Catholic Mass Readings and Reflection August 25, 2025
Monday – 21st Week in Ordinary Time
25th August 2025 (Monday)
Psalter: Week 1
Readings of the Day
First Reading: 1 Thessalonians 1:1-5, 8b-10
Paul, Silvanus, and Timothy, To the church of the Thessalonians in God the Father and the Lord Jesus Christ: Grace to you and peace. We give thanks to God always for all of you, constantly mentioning you in our prayers, remembering before our God and Father your work of faith and labor of love and steadfastness of hope in our Lord Jesus Christ. For we know, brothers loved by God, that he has chosen you, because our gospel came to you not only in word, but also in power and in the Holy Spirit and with full conviction. You know what kind of men we proved to be among you for your sake. But your faith in God has gone forth everywhere, so that we need not say anything. For they themselves report concerning us the kind of reception we had among you, and how you turned to God from idols to serve the living and true God, and to wait for his Son from heaven, whom he raised from the dead, Jesus who delivers us from the wrath to come.
Psalm 149:1b-2, 3-4, 5-6a and 9b R.(see 4a)
R/. The Lord takes delight in his people.
Gospel Acclamation
V/. Alleluia
R/. Alleluia
V/. My Sheep hear my voice, says the Lord, and I know them, and they follow me.
R/. Alleluia
Gospel: Matthew 23:13-22
At that time: Jesus said “Woe to you, scribes and Pharisees, hypocrites! For you shut the kingdom of heaven in people’s faces. For you neither enter yourselves nor allow those who would enter to go in. Woe to you, scribes and Pharisees, hypocrites! For you travel across sea and land to make a single proselyte, and when he becomes a proselyte, you make him twice as much a child of hell as yourselves. “Woe to you, blind guides, who say, ‘If anyone swears by the temple, it is nothing, but if anyone swears by the gold of the temple, he is bound by his oath.’ You blind fools! For which is greater, the gold or the temple that has made the gold sacred? And you say, ‘If anyone swears by the altar, it is nothing, but if anyone swears by the gift that is on the altar, he is bound by his oath.’ You blind men! For which is greater, the gift or the altar that makes the gift sacred? So whoever swears by the altar swears by it and by everything on it. And whoever swears by the temple swears by it and by him who dwells in it. And whoever swears by heaven swears by the throne of God and by him who sits upon it.
Daily Gospel Reflection
Monday – 21st Week in Ordinary Time
Main Point: Hypocrisy is not a capacity but a weakness; it is not a virtue but a disease
1. We have a series of rebukes of Jesus against the Pharisees and Scribes. Why? For their hypocrisy. We can trace out some of the components of this hypocrisy: as leaders and teachers, they are supposed to be guides for the people.

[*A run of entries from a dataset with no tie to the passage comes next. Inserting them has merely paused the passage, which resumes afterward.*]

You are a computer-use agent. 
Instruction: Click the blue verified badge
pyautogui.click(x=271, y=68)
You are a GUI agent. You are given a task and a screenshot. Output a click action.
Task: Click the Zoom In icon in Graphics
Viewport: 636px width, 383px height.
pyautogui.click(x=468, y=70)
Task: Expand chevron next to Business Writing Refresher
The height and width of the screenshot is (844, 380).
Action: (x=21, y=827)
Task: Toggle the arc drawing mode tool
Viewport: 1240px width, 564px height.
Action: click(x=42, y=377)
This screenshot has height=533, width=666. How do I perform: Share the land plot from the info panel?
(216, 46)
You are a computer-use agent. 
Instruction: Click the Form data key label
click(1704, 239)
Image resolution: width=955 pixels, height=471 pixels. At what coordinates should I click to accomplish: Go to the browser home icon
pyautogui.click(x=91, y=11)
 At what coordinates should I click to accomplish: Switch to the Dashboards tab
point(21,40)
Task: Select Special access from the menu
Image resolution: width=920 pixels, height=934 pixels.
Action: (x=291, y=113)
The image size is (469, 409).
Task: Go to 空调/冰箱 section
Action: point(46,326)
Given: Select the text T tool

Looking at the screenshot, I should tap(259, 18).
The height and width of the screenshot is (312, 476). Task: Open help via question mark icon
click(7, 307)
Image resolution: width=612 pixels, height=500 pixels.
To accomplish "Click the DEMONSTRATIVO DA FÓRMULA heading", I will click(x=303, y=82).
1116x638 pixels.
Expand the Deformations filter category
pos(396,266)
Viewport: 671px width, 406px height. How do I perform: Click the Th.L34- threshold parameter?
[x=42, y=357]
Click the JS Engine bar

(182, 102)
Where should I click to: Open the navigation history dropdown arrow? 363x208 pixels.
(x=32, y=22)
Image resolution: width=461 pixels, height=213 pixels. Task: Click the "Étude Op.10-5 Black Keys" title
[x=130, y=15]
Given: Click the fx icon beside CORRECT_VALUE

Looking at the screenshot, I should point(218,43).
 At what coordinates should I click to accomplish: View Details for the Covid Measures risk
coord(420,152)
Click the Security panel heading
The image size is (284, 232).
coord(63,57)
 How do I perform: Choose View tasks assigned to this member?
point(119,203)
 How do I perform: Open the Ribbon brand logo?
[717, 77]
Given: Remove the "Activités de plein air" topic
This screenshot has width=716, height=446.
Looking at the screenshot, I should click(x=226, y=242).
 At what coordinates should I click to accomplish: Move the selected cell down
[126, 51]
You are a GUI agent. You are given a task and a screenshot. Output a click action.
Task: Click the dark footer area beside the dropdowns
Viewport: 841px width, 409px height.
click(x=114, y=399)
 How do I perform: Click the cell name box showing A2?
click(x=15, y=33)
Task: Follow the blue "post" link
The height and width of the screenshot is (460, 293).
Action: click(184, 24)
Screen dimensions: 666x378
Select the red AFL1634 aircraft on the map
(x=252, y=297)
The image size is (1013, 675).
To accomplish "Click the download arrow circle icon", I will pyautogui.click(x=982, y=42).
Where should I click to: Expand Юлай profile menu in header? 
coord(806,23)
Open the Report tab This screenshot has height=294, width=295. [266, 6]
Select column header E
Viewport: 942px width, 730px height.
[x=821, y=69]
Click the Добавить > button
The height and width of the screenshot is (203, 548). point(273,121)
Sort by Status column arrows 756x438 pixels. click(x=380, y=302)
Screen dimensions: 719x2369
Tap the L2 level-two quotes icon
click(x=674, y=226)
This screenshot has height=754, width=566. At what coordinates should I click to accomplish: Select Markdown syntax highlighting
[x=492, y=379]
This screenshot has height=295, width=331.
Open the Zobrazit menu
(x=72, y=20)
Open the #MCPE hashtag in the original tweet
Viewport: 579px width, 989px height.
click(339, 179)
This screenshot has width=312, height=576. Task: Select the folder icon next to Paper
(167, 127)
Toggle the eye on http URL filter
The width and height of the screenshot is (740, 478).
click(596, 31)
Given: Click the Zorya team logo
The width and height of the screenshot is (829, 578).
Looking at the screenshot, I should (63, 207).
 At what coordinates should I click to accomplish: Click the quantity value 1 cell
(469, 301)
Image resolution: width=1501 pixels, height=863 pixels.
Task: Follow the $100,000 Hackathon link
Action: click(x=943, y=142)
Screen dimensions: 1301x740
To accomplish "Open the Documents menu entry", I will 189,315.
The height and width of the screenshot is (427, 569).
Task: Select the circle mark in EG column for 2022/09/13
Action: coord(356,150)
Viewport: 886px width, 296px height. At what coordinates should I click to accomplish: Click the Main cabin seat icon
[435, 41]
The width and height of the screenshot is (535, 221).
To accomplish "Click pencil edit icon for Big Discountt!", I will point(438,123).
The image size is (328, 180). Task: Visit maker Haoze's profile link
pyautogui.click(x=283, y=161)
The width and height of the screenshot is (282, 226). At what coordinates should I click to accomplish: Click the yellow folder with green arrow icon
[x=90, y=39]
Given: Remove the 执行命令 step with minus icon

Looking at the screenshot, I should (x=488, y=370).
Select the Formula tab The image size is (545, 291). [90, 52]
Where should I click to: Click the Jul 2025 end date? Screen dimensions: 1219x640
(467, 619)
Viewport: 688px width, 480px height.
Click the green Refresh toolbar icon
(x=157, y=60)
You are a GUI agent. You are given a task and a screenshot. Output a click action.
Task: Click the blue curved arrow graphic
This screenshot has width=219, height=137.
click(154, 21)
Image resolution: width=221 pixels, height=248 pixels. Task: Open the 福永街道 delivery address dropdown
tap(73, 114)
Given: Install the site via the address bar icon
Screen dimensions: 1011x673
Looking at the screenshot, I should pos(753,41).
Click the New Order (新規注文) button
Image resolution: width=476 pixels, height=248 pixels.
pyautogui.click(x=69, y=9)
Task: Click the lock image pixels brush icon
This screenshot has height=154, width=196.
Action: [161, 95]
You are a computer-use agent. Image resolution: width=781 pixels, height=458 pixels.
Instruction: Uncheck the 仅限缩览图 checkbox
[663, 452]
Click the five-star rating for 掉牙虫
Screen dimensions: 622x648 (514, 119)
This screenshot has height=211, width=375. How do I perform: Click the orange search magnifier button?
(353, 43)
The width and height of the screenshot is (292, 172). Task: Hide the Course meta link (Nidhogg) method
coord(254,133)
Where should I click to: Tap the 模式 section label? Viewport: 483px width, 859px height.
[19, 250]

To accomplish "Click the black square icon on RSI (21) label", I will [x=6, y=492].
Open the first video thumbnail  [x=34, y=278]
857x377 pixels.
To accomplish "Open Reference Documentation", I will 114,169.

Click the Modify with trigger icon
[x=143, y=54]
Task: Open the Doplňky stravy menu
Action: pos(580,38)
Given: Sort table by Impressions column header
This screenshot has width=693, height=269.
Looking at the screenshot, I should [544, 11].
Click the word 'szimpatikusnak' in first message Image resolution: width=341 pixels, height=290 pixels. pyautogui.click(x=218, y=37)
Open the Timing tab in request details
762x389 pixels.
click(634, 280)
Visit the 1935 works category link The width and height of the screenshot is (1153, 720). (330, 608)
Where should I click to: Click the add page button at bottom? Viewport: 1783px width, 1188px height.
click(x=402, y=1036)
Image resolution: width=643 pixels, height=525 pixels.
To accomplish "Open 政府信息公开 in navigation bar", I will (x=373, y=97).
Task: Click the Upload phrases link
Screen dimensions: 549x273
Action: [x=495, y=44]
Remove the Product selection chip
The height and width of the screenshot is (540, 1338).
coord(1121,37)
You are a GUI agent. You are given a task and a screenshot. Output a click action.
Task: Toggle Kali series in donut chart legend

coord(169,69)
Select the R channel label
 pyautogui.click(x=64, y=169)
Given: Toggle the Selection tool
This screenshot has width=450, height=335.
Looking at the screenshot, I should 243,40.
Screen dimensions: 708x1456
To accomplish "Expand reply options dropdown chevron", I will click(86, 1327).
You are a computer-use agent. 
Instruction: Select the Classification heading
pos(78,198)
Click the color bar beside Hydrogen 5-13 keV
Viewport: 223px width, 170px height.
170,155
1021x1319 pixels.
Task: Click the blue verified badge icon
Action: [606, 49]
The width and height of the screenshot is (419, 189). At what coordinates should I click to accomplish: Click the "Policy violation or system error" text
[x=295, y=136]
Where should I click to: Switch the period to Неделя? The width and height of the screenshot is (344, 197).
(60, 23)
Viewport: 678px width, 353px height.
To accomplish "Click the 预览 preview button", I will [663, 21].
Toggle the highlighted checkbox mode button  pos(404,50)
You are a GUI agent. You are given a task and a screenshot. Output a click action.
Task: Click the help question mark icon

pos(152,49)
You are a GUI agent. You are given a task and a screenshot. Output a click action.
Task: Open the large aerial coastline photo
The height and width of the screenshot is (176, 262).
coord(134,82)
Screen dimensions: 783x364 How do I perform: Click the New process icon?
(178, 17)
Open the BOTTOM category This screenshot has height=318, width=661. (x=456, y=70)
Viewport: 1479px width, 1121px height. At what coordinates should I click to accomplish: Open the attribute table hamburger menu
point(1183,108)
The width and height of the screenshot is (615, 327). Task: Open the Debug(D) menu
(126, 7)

2. They would show them the way to the kingdom and guide them on the same. Instead, with their empty knowledge and incongruent and dishonest life, they shut the kingdom. They themselves do not enter, nor allow others to enter. They even become a hindrance.
3. Then there is their shallow practice of religion: they convert someone to religion, but do not nurture and sustain them in the real converted life; instead, they make him worse than before.
4. They forget the essential truth that evangelisation is not a matter of adding to the number of believers. It is adding to the quality of life. Conversion is not a matter of changing one’s religion, but a matter of changing one’s person.
5. Further, their hypocrisy is seen in their falsity in twisting the practice of swearing to their advantage. Swearing by the gift on the altar and by gold in the temple would become more binding than the altar, the temple, God, and heaven. But in fact, it is the altar, temple, God, and heaven that give value to the gift and gold.
6. In contrast to this pharisaic hypocrisy, we have authenticity and integrity of life in the apostles and believers of the early church, depicted in the first reading from 1 Thessalonians 1. 2-10.
7. They were indeed men known for their “work of faith, a labour of love and steadfastness in hope”. They proved themselves to be “men of the word of God and faith”. They “turned to God to serve Him who alone is living and true”.
8. There is no use of volumes of reflection on the hypocrisy of those Pharisees and scribes. It is better to see the very same branches of hypocrisy well-spread in the present followers as well, especially the leaders and authorities.
9. Serious questions can be disturbing: whether we are opening wide the doors of the kingdom or shutting them? Are we guiding the people to God or misleading them away from God? Whether we diminish the sacredness of the holy altar, the temple, God, and heaven for monetary gains? Have we reduced the practice of religion to quantity and numbers?
My Practice: It is better to be simple followers than to be acclaimed guides who are foolish and blind.